## DOCUMENT EXCERPT
==============================

The type assertions in getproperty are now where the type instability manifest. If we compile just for Node{T} then we do not know whether the type assertions will throw or not so there is now a branch in the code paths. If we compile for Node{T, Bool, UInt16, UInt8} then we know for the constant fields that the type assertion will not throw and we can just elide out the branch that throws.
What we do need to weigh here is the cost of compilation versus the efficiencies gained. With the three constant fields, there are 8 types for each T that we have to compile for.
| n | C |
F |
O |
|---|---|---|---|
| 1 | nothing | nothing | nothing |
| 2 | nothing | nothing | UInt8 |
| 3 | nothing | UInt16 | nothing |
| 4 | nothing | UInt16 | UInt8 |
| 5 | Bool | nothing | nothing |
| 6 | Bool | nothing | UInt8 |
| 7 | Bool | UInt16 | nothing |
| 8 | Bool | UInt16 | UInt8 |
Thanks. Indeed Iām not sure how practical this is compared to simply having the field be constant but I will check to see.
The thing I was mainly concerned about with the Union{T,Nothing} approaches is whether it is amenable to static compilation. For example it doesnāt seem I can simply malloc structs made with union fieldsā¦
julia> struct MyStruct1
a::Union{Float64,Nothing}
end
julia> isbits(MyStruct1(1.0))
false
julia> struct MyStruct2
a::Float64
end
julia> isbits(MyStruct2(1.0))
true
(My assumption here is that T would be isbitstype FYI).
This is my original motivation for avoiding Union and any other type unstable code.
I see that I canāt simply work with undefined .val either in statically compiled code, as it needs to access all fields, leading me back to think about trying the jl_new_struct_uninit approach suggested by @foobar_lv2ā¦
You are mixing various āstaticā concepts.
Letās just talk about the meaning of isbits as below. All that we are asking below is whether it is immutable and can be composed of primitive types. In terms of memory allocation, we just need to understand the implications for memory layout.

==============================

## ITEMS
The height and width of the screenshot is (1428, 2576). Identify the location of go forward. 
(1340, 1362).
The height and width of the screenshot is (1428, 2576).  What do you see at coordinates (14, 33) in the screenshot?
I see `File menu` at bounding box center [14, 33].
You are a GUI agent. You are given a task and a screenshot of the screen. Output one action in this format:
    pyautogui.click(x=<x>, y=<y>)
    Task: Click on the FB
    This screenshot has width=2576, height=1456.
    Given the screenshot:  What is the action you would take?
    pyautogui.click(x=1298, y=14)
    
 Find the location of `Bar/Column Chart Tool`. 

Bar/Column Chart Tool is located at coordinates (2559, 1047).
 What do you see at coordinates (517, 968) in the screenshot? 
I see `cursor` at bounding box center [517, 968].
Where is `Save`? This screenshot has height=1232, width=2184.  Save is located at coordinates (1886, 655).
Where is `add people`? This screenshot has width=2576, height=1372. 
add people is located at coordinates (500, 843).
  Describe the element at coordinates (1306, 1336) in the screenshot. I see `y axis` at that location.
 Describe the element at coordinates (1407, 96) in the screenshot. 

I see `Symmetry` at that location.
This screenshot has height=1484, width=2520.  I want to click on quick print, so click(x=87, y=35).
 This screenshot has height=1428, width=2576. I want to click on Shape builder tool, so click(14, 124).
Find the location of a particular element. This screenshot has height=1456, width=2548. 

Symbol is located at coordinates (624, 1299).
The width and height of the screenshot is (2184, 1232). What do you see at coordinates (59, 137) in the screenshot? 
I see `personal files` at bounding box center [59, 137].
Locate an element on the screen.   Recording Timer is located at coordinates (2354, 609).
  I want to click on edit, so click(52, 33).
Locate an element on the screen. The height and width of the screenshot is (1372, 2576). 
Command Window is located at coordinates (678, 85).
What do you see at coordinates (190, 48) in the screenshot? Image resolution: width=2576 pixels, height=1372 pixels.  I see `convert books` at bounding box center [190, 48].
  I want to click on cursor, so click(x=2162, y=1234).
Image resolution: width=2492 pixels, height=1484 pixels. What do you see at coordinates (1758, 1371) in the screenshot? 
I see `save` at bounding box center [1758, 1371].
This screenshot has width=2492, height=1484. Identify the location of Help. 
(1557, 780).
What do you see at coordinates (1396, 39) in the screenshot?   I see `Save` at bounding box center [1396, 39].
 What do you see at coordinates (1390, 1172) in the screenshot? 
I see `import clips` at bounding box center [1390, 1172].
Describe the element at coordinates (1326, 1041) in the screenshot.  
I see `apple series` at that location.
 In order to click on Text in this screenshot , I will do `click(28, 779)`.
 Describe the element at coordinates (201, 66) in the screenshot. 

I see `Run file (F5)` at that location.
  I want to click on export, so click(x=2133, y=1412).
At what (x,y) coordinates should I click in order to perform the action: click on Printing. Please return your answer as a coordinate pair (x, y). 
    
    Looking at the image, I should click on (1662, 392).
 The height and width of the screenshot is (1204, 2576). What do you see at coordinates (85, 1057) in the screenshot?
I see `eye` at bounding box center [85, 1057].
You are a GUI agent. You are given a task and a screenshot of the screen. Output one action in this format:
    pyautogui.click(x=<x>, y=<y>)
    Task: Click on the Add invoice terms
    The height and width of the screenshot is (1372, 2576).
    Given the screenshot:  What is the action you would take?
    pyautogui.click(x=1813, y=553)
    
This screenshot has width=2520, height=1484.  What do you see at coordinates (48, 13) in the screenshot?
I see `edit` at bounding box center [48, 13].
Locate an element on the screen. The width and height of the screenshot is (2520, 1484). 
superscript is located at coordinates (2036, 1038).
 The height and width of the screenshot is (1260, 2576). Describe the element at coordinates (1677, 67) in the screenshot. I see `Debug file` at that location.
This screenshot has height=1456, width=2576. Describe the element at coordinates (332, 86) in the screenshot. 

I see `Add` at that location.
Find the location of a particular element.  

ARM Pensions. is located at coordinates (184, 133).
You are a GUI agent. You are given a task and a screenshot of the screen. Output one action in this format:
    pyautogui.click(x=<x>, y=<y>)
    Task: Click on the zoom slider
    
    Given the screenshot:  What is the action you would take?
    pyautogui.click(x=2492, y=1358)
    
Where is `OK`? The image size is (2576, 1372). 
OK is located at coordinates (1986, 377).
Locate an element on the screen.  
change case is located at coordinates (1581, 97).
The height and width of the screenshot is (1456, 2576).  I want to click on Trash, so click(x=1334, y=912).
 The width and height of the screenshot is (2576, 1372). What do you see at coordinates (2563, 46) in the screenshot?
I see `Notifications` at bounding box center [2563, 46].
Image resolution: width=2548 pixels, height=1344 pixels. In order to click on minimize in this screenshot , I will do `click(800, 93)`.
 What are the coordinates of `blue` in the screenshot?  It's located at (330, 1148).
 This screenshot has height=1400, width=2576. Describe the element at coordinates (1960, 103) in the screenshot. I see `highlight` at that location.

==============================

## WRITTEN TASKS
1. Answer these questions about the thread on type stability, marking each answer (a), (b) or (c):
(a) With three constant fields, how many types must be compiled for each T?
(b) What does isbits(MyStruct1(1.0)) return?
(c) Who suggested the jl_new_struct_uninit approach?
2. In the listing above, turn the lines from the one containing "The width and height of the screenshot is (2184, 1232)." up to and including the one containing "What do you see at coordinates (190, 48)" into a numbered list, leaving out blank lines.

## SOLUTIONS IN ORDER
1.
(a) 8
(b) false
(c) @foobar_lv2

2.
1. The width and height of the screenshot is (2184, 1232). What do you see at coordinates (59, 137) in the screenshot? 
2. I see `personal files` at bounding box center [59, 137].
3. Locate an element on the screen.   Recording Timer is located at coordinates (2354, 609).
4.   I want to click on edit, so click(52, 33).
5. Locate an element on the screen. The height and width of the screenshot is (1372, 2576). 
6. Command Window is located at coordinates (678, 85).
7. What do you see at coordinates (190, 48) in the screenshot? Image resolution: width=2576 pixels, height=1372 pixels.  I see `convert books` at bounding box center [190, 48].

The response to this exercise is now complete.